O prefeito também recordou que os quartéis de repressão do regime ficavam em locais próximos ao que hoje está o monumento. “Esta obra está em um lugar estratégico para São Paulo, não apenas porque é visitado por gente de todos os bairros da cidade, mas também porque ele está próximo da Rua Abílio Soares, da Rua Tutoia, ou seja, dos quartéis onde a repressão se deu e muitas mortes aconteceram”.

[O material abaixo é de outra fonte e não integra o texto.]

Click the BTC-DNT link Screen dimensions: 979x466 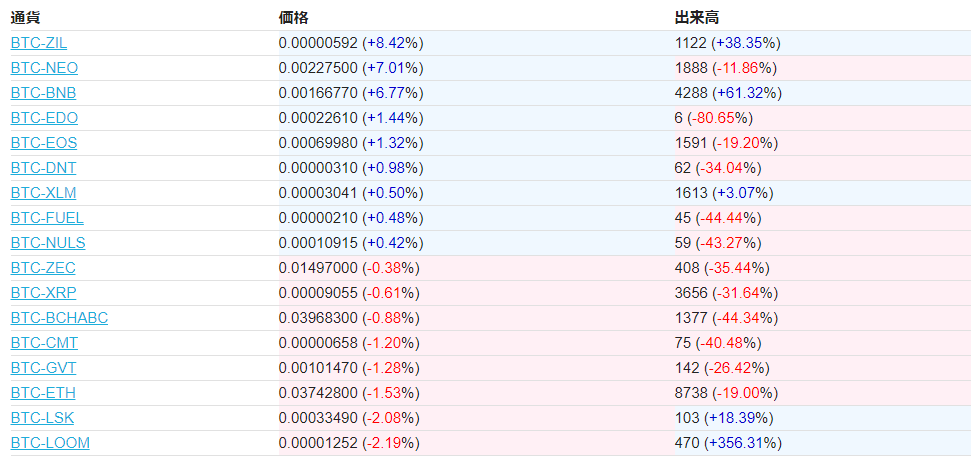pos(43,168)
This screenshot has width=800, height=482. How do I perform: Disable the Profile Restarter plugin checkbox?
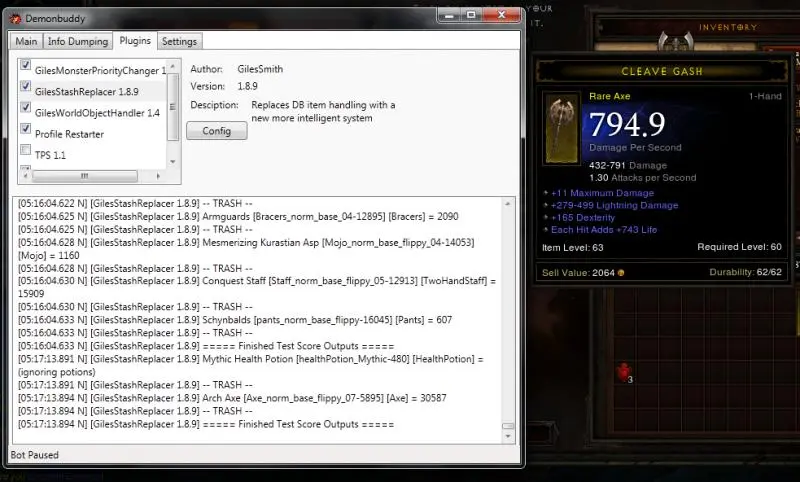tap(26, 129)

O senador Eduardo Suplicy, a fundadora da Comissão de Familiares de Mortos e Desaparecidos Políticos, Maria Amélia Teles, o cantor Celso Sim, o secretário municipal de Direitos Humanos, Rogério Sottili e o arquiteto Ricardo Ohtake, que desenhou a obra, também passaram pelo microfone do evento. Na plateia, entre familiares (como Clara Charf, viúva de Carlos Marighella e Ivo Hergoz, filho do jornalista Vladimir Herzog) e a imprensa, podia-se notar as presenças do jornalista Fernando Morais e dos vereadores Gilberto Natalini (PV), Orlando Silva (PCdoB) e Eliseu Gabriel (PSB), além de secretários e embaixadores.
Monumento
A obra instalada no portão 10 do Parque do Ibirapuera foi desenhada por Ricardo Ohtake e projetada pela arquiteta Anna Ferrari em parceria com a coordenadora de Políticas de Direito à Memória e Liberdade, Carla Borges. Tem seis metros de altura e é formado por chapas brancas com os nomes de 436 mortos e desaparecidos políticos de todo o país, segundo o registro dos familiares. Outras chapas disformes representam as diferentes trajetórias desses resistentes. “O processo começou em meados de 2013, quando o Ricardo Ohtake apresentou o projeto aos familiares pela primeira vez e, ali, eu tive o primeiro contato com a ideia do monumento. Fui convidada pela Carla Borges porque eles precisavam de um arquiteto que passasse por todo o processo de aprovação, viabilização da obra em termos plásticos, e aí começamos a realizar o projeto: locais para instalação, os órgãos necessários…”, conta Anna. “Ficamos um ano trabalhando em tudo e agora, nas duas últimas semanas, chegamos ao final quando passamos a instalar a obra no local”, finaliza.